3. 1976: Jimmy Carter-Walter Mondale (D)
If George W. Bush had few D.C. credentials, it was even worse for Jimmy Carter. Hardly the choice of the Washington establishment, Carter, a one-term governor of Georgia, actually fed off the public's antagonism towards Washington in this Watergate-inspired election. But he still needed to be able to work with the folks on Capitol Hill, and in picking the widely respected Walter Mondale as his running mate, he got someone who came to the table with 10 years' experience in the Senate.
4. 1980: Ronald Reagan-George H.W. Bush (R)
By selecting George H.W. Bush, his chief rival for the nomination, Ronald Reagan sent a message that the party needed to be united if they were going to defeat President Carter. But it was more than that.

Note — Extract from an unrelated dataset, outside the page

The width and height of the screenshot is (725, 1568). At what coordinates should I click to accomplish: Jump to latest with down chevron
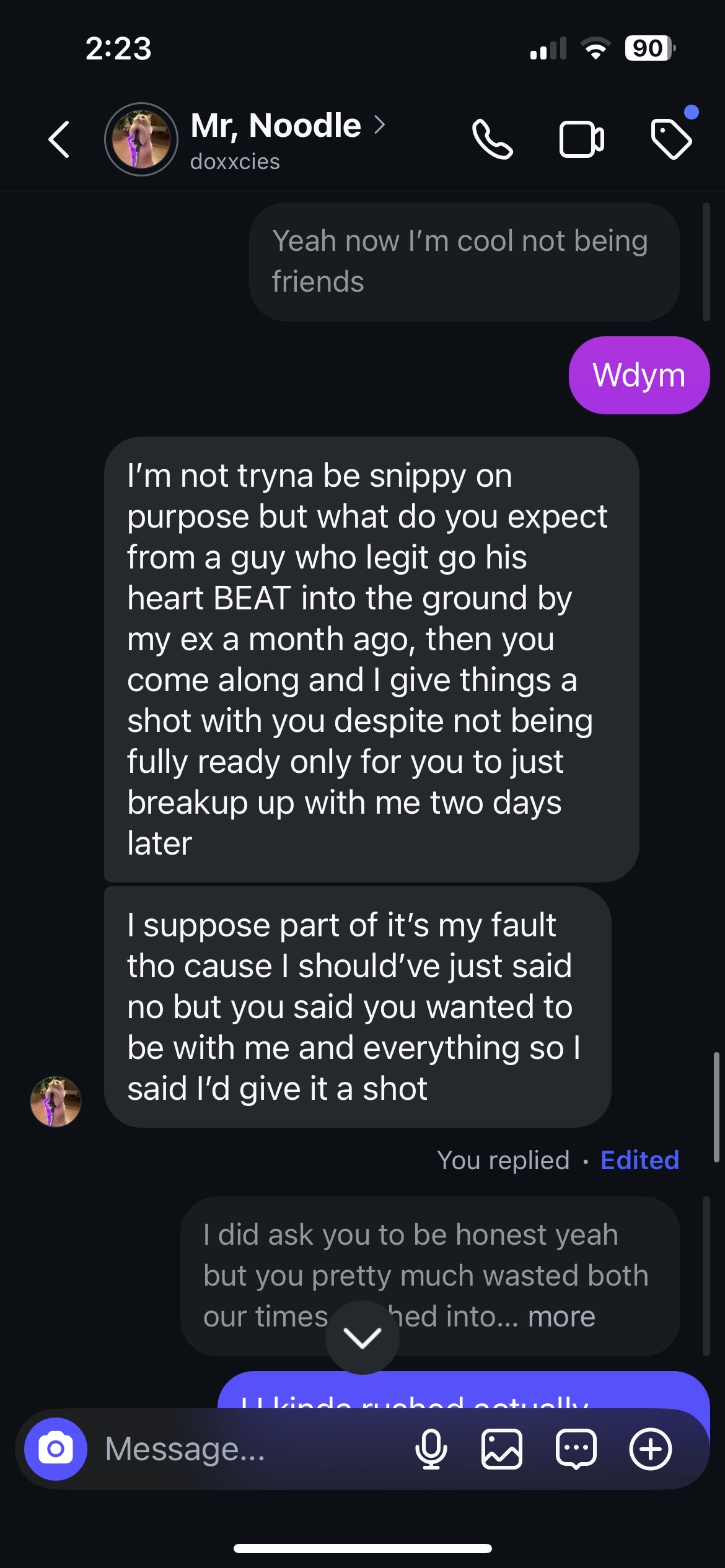(x=362, y=1338)
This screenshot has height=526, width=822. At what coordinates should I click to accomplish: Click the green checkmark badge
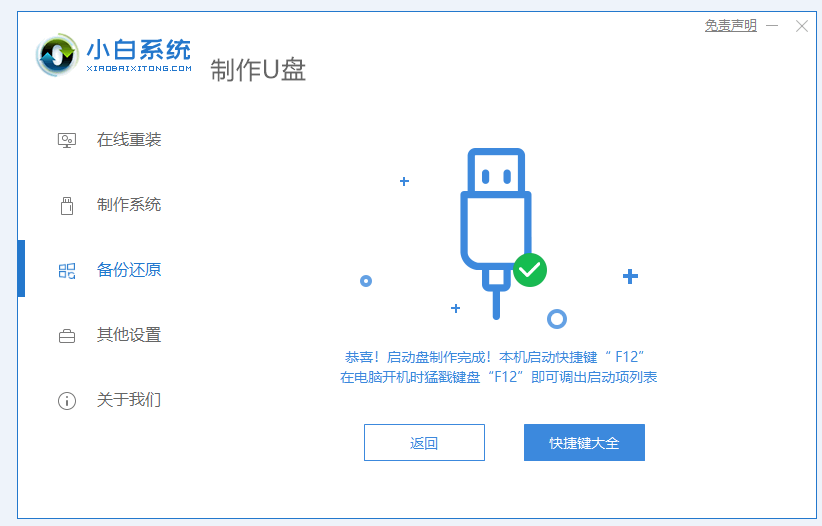point(529,270)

Almost in response to the charge that he was too out of the mainstream to win, Reagan picked Bush, who as a former congressman, UN ambassador, RNC chair and CIA director, had solid moderate and establishment credentials.
5. 1992: Bill Clinton-Al Gore (D)
All the so-called rules of "ticket balance" were thrown out when Bill Clinton picked Tennessee Sen. Al Gore to run with him. There was no regional, ideological or demographic balance. Both were young (Clinton 45, Gore 44) and both professed centrist positions on many issues. Coming from neighboring states, they were the Democrats' first all-Southern ticket since 1828. But there was an obvious comfort level between the two, and Clinton's intention to redefine his party succeeded.

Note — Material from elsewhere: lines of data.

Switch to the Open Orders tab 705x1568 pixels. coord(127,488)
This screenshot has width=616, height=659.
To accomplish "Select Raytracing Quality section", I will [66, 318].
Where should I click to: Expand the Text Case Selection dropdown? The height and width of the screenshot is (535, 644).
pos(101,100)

Honorable mention: Barack Obama selecting Delaware Sen. Joe Biden in 2008. Obama had been in the Senate for only 15 minutes, and his pick of Biden, in office since 1973, helped balance the experience gap. And Biden fared well in comparison with the clearly over-her-head GOP choice of Sarah Palin for vice president.
All six examples described above were victorious. I'm hard pressed to pick a good running mate selection for a losing ticket in the past half-century. Most of them made little or no difference at all. I'd have to go back to 1948, when the Republican presidential nominee, New York Gov. Thomas Dewey, chose California Gov. Earl Warren as his No. 2. Warren was exceptionally popular at home. And for all the old ticket-balancing reasons, Warren made sense. California was a state of rising importance back in '48, and while it had only 25 electoral votes (compared to 55 now), it trailed only New York, Pennsylvania and Illinois in that category. Still, Warren failed to help the GOP ticket carry the Golden State.
And the most disastrous VP pick? That has to be George McGovern's selection of Sen. Thomas Eagleton of Missouri in 1972. Back in those days, when vetting was hardly an art, nobody knew about Eagleton's electric shock treatment for depression, a fact that came out after the Democratic ticket was announced at the Miami Beach convention. Eagleton was gone in just over two weeks, replaced by Sargent Shriver.